## INPUT
■ ■ ■ ■
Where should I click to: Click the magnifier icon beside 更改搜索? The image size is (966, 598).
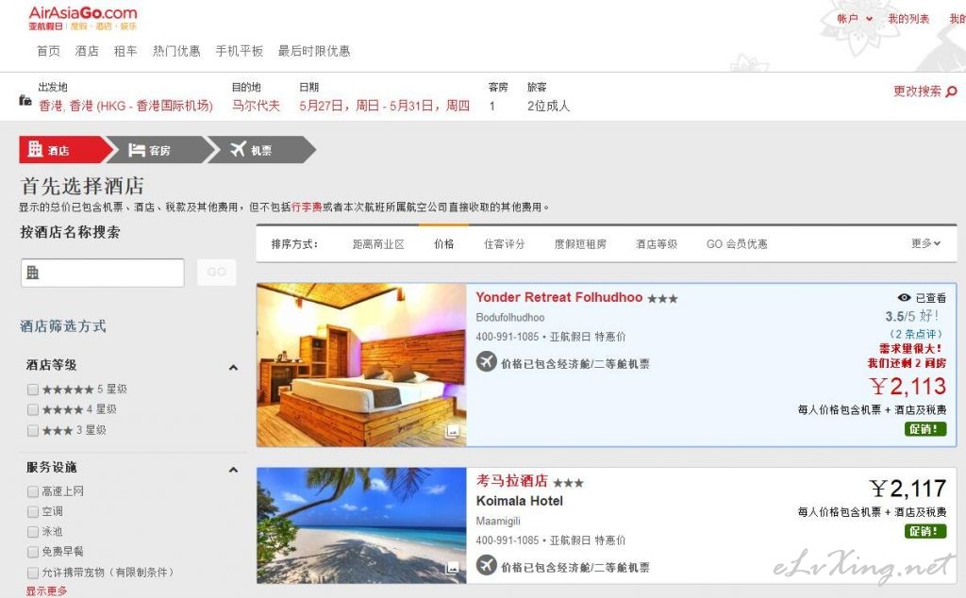(x=951, y=91)
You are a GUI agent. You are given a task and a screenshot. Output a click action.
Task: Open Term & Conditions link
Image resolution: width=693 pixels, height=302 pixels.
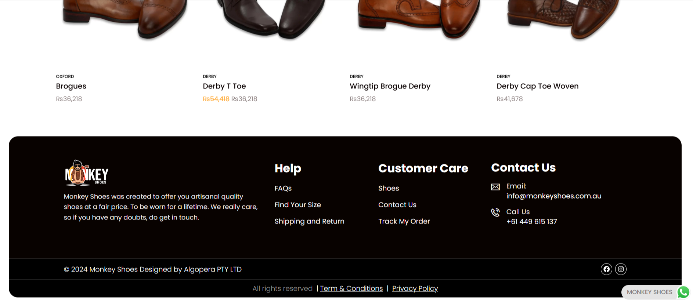[351, 288]
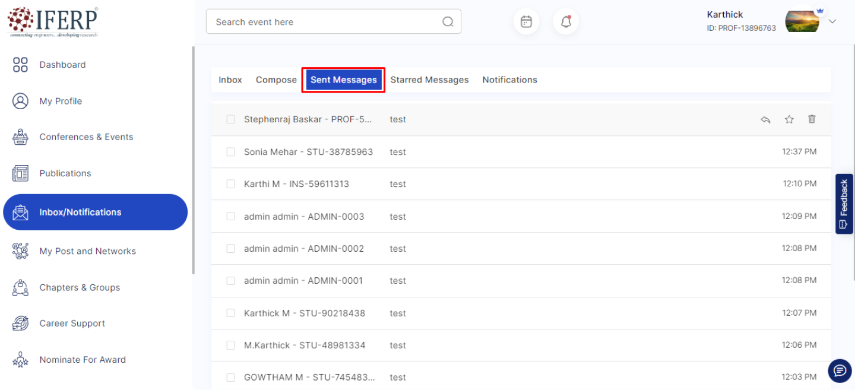Click the calendar icon in header
The width and height of the screenshot is (855, 390).
526,22
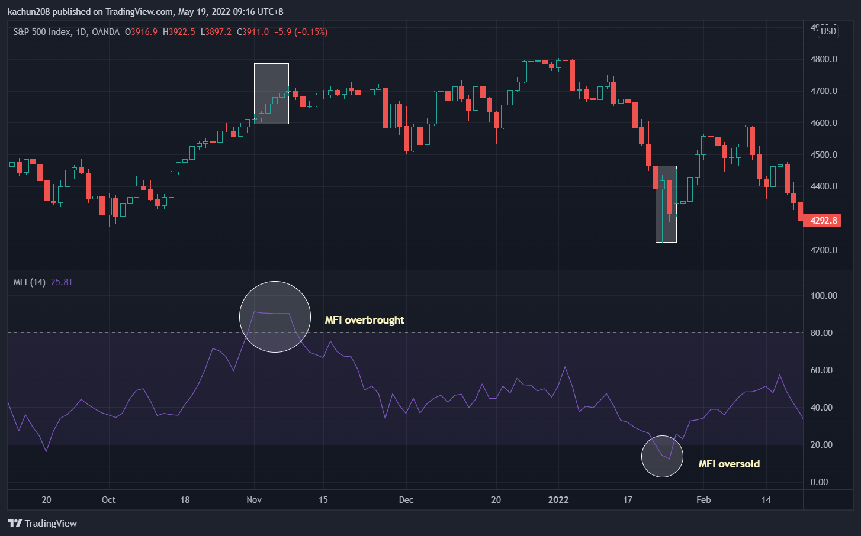Click the TradingView logo at bottom left

tap(42, 523)
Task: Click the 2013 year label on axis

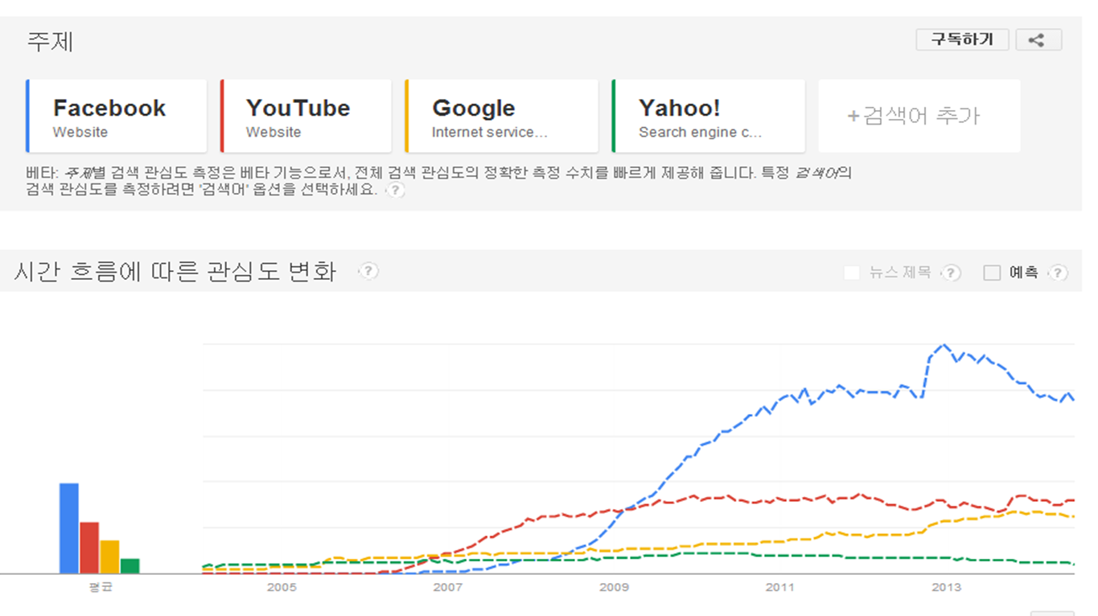Action: coord(946,587)
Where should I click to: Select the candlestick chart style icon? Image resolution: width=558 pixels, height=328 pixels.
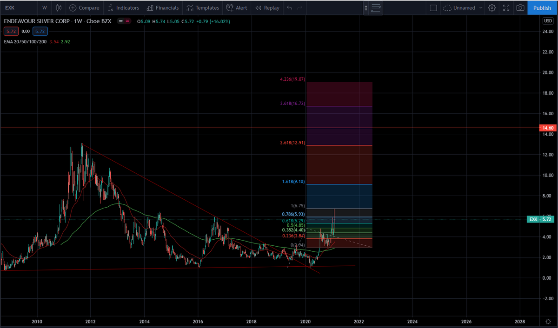pyautogui.click(x=59, y=7)
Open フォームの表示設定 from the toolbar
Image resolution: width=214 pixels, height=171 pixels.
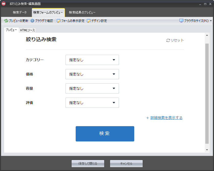tap(70, 21)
■ ■ ■ ■
## DIRECTIONS
From the line containing "Task: Click the 2013 year label on axis" to the end of the data above, give those lines again verbatim, with both endpoints included and no images.

## OUTPUT
Task: Click the 2013 year label on axis

Action: coord(946,587)
Where should I click to: Select the candlestick chart style icon? Image resolution: width=558 pixels, height=328 pixels.
pyautogui.click(x=59, y=7)
Open フォームの表示設定 from the toolbar
Image resolution: width=214 pixels, height=171 pixels.
tap(70, 21)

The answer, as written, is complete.